Speaking of, let’s revisit some of Vance’s comments on childless people, shall we? “We’re effectively run in this country, via the Democrats… by a bunch of childless cat ladies, who are miserable at their own lives and the choices that they’ve made, and so they want to make the rest of the country miserable, too,” he rambled to Tucker Carlson in 2021. “If you look at Kamala Harris, Pete Buttigieg, [Rep. Alexandria Ocasio-Cortez (D-NY)], the entire future of the Democrats is controlled by people without children—and how does it make any sense that we’ve turned our country over to people who don’t really have a direct stake in it?”
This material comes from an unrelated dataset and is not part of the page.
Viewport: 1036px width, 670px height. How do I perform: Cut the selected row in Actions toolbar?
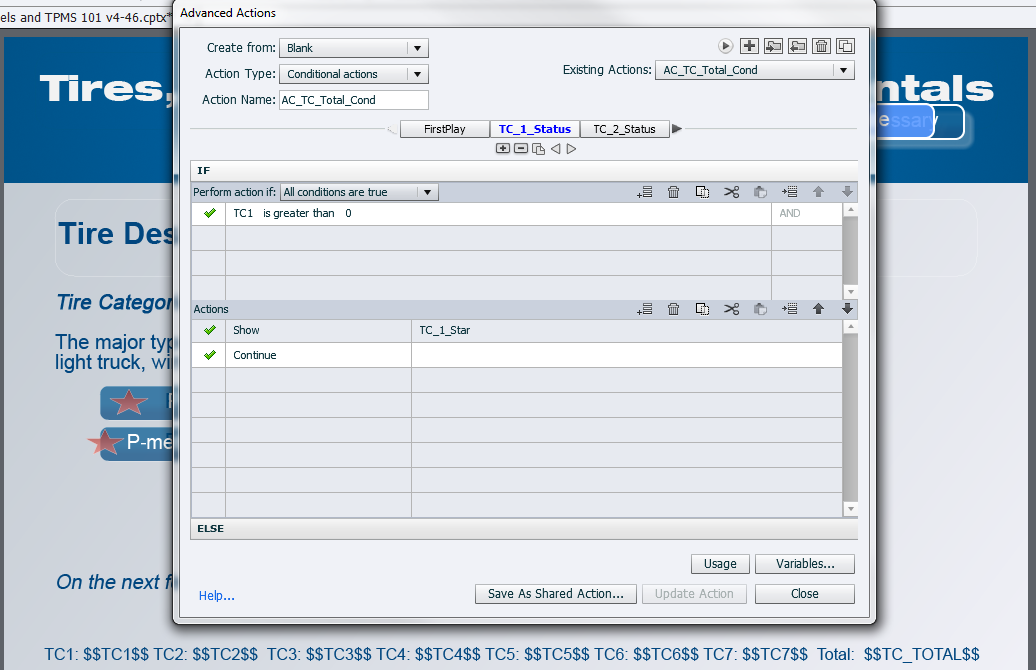[x=731, y=310]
In a different interview, also from 2021, Vance said people who don’t have children are “sociopathic,” “psychotic,” and “deranged,” and can’t be trusted with political leadership. In perhaps his most unhinged remarks on the subject, while addressing a conservative group that same year, Vance suggested childless adults should lose suffrage. He asserted that they should “face the consequences and the reality” and not be accorded “nearly the same voice” in democracy, adding, “Let’s give votes to all children in this country, but let’s give control over those votes to the parents of those children.”
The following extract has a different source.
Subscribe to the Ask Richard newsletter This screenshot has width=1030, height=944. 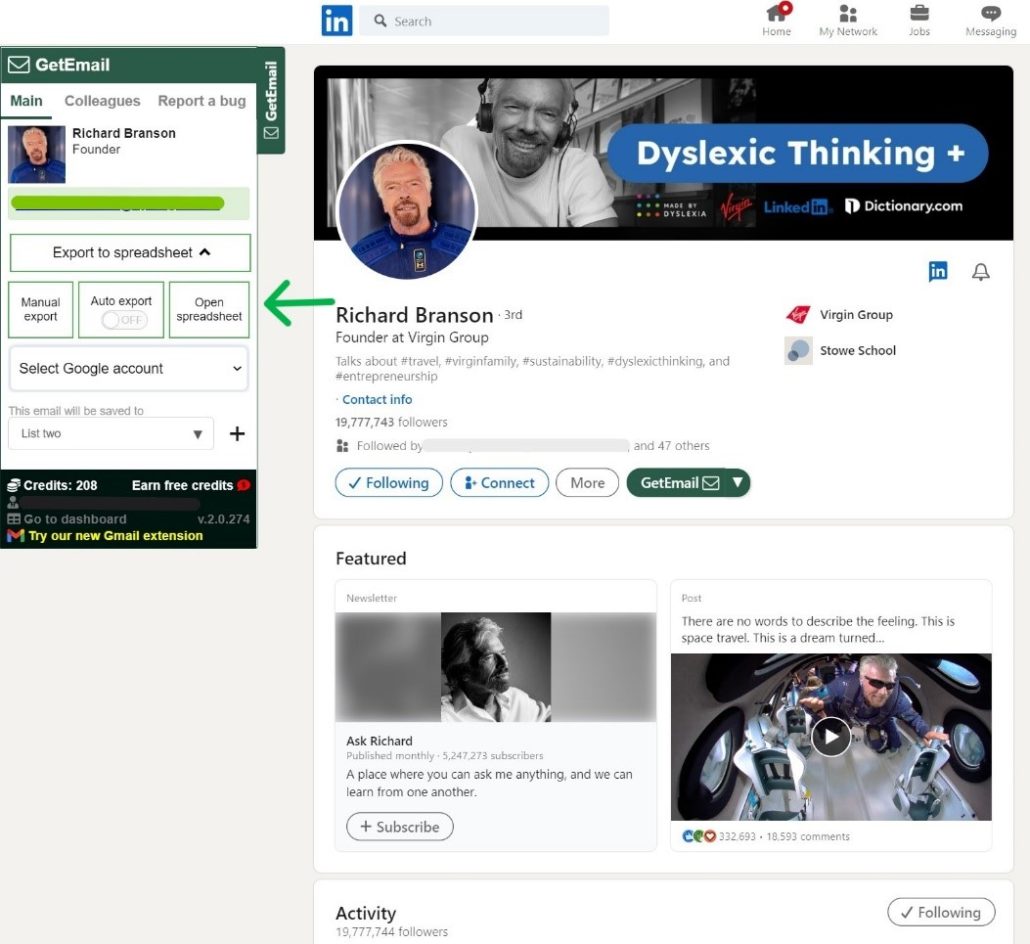[399, 827]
After Vance’s resurfaced comments went viral last month, Jennifer Aniston, who disclosed her personal fertility struggles and unsuccessful IVF journey in 2022, personally spoke out against Vance on social media. “All I can say is… Mr. Vance, I pray that your daughter is fortunate enough to bear children of her own one day. I hope she will not need to turn to IVF as a second option. Because you are trying to take that away from her, too,” Aniston wrote. Vance responded about as shamelessly as one possibly could, calling Aniston “disgusting” for rhetorically alluding to his daughter—without any apology for calling people who don’t have kids “miserable,” “childless cat ladies.” Given the chance to apologize to childless adults on Megyn Kelly’s podcast last month, Vance declined and apologized, instead, to cats: “I’ve got nothing against cats. I’ve got nothing against dogs. … People are focusing so much on the sarcasm and not the substance of what I actually said.”

It bears worth repeating that smearing adults who don’t have kids for any reason is unacceptable and—as Walz himself has aptly made the case for—downright weird. It’s an innately gendered attack that reinforces the right’s idea that women’s existential purpose is motherhood, which they seemingly want to force upon us through a combination of abortion bans and creepy rants from Vance. And attacking childless adults holds an added dimension of cruelty for people who, like Walz, want children but aren’t able to, or who struggle for a long time to conceive.

As governor of Minnesota, Walz has signed several laws to bolster reproductive rights in the state, which has become an important refuge for abortion seekers in the Midwest. By contrast, while Vance recently came out in support of Trump’s performative position to leave abortion “up to the states,” he’s previously called for a national abortion ban—specifically because he feared “Black women” in Ohio could too easily travel to California for abortions. He’s also rejected rape exceptions for abortion bans because “two wrongs don’t make a right.” In 2023, Vance signed a letter calling for law enforcement to have broad access to pregnant people’s medical records, in case they try to leave a state for an abortion.

I’m as disenchanted with the American political machine as anyone, really, but I’ll say it: I look forward to seeing these two on the debate stage.